* _Provided information_
+++

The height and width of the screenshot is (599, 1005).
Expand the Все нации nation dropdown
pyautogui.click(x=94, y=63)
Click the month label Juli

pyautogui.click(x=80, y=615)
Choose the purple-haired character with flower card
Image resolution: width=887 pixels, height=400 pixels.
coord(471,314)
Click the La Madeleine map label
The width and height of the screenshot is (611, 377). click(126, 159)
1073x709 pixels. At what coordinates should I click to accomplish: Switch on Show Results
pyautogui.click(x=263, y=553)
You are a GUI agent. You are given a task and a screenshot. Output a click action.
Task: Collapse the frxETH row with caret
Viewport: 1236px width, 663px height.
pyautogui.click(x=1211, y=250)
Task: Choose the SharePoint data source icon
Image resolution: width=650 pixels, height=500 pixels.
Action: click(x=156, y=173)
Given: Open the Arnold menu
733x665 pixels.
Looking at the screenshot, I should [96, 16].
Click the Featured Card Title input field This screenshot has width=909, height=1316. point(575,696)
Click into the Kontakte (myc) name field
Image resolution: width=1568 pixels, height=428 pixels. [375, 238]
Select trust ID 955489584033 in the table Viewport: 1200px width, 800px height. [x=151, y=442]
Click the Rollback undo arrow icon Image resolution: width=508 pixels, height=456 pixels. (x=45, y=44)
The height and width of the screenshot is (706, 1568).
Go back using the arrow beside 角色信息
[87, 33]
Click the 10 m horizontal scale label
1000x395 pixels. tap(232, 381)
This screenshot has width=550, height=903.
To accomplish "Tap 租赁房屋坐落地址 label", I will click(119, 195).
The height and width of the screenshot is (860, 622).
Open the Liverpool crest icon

+++

* _What is needed_
Copy out all of the listing, exactly as it reads.

* _Exercise result_
The height and width of the screenshot is (599, 1005).
Expand the Все нации nation dropdown
pyautogui.click(x=94, y=63)
Click the month label Juli

pyautogui.click(x=80, y=615)
Choose the purple-haired character with flower card
Image resolution: width=887 pixels, height=400 pixels.
coord(471,314)
Click the La Madeleine map label
The width and height of the screenshot is (611, 377). click(126, 159)
1073x709 pixels. At what coordinates should I click to accomplish: Switch on Show Results
pyautogui.click(x=263, y=553)
You are a GUI agent. You are given a task and a screenshot. Output a click action.
Task: Collapse the frxETH row with caret
Viewport: 1236px width, 663px height.
pyautogui.click(x=1211, y=250)
Task: Choose the SharePoint data source icon
Image resolution: width=650 pixels, height=500 pixels.
Action: click(x=156, y=173)
Given: Open the Arnold menu
733x665 pixels.
Looking at the screenshot, I should [96, 16].
Click the Featured Card Title input field This screenshot has width=909, height=1316. point(575,696)
Click into the Kontakte (myc) name field
Image resolution: width=1568 pixels, height=428 pixels. [375, 238]
Select trust ID 955489584033 in the table Viewport: 1200px width, 800px height. [x=151, y=442]
Click the Rollback undo arrow icon Image resolution: width=508 pixels, height=456 pixels. (x=45, y=44)
The height and width of the screenshot is (706, 1568).
Go back using the arrow beside 角色信息
[87, 33]
Click the 10 m horizontal scale label
1000x395 pixels. tap(232, 381)
This screenshot has width=550, height=903.
To accomplish "Tap 租赁房屋坐落地址 label", I will click(119, 195).
The height and width of the screenshot is (860, 622).
Open the Liverpool crest icon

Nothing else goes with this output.